Ms. Veronica Morris-Moore, leader of an organization in the Wood Long community in Chicago, Fearless Leading by the Youth (FLY), described how gun violence has become normalized in her community. Ironically, the South Side of Chicago, a community severely affected by gun violence, does not have a trauma center. FLY is engaged in a campaign to open a center at the University of Chicago to shorten police and ambulance response times, thus reducing the number of fatalities from local area shootings. Presently, ambulances carry gun victims to Northwestern University's trauma center in downtown, over ten miles from the Southside community. To inhabitants of the area, the lack of a trauma center seems like deliberate message that the government does not want to provide help to those people who cannot pay for services, despite the obvious need.

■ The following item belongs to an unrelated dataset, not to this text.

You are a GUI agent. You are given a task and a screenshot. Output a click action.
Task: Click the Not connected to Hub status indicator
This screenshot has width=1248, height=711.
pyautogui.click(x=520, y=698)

Heather Martens, Director of Protect Minnesota, discussed local political strategies on reducing gun violence, including the legislature's recent adoption of stricter standards on gun possession by persons with records of domestic violence. Amnesty International's Ernest Coverson, who was in Ferguson, MO, reported on developments in the Michael Brown case.

These local perspectives were coupled with presentations on international strategies for reducing gun violence. Mr. Arthur Kamm, an independent gun safety advocate, discussed how to best to align gun control with other human rights issues. Noting the disproportionate impacts of gun violence on communities of color, Kamm, suggested that increased political representation in those communities will strengthen the political will in the U.S. for common sense gun reforms.

Ms. Rebecca Peters, Senior Associate for Surviving Gun Violence and consultant for Amnesty International USA, talked about the role of community-based organizations in international society. Peters discussed the work of IANSA (International Action Network on Small Arms), a conglomerate of hundreds of organizations which has worked effectively to develop norms in the U.N. system including the Programme of Action to prevent illicit transfers and the Arms Trade Treaty, to prevent governments from transferring weapons that will be used to violate human rights. Regarding non-state armed actors, IANSA advocates for the development of additional screening measures and a more thoughtful process for acquiring and purchasing firearms. They have found, through the use of numerous surveys, that lengthening the process for obtaining a firearm is often a deterrent to its use in carrying out violence.

Professor Jennifer Green from the University of Minnesota Law School, discussed the outcomes of her clinic's work with UN human rights bodies on gun violence in the U.S. Advocacy by the law students has resulted in increased visibility of states' policies on gun availability and use. The Human Rights Committee, for instance, issued findings and recommendations on the U.S.'s most recent report, emphasizing the need to curb gun violence, including reviewing "Stand Your Ground laws to remove far-reaching immunity and ensure strict adherence to the principles of necessity and proportionality when using deadly force in self-defense."

The conference was a valuable initial step in building partnerships in using the human rights framework to address gun violence.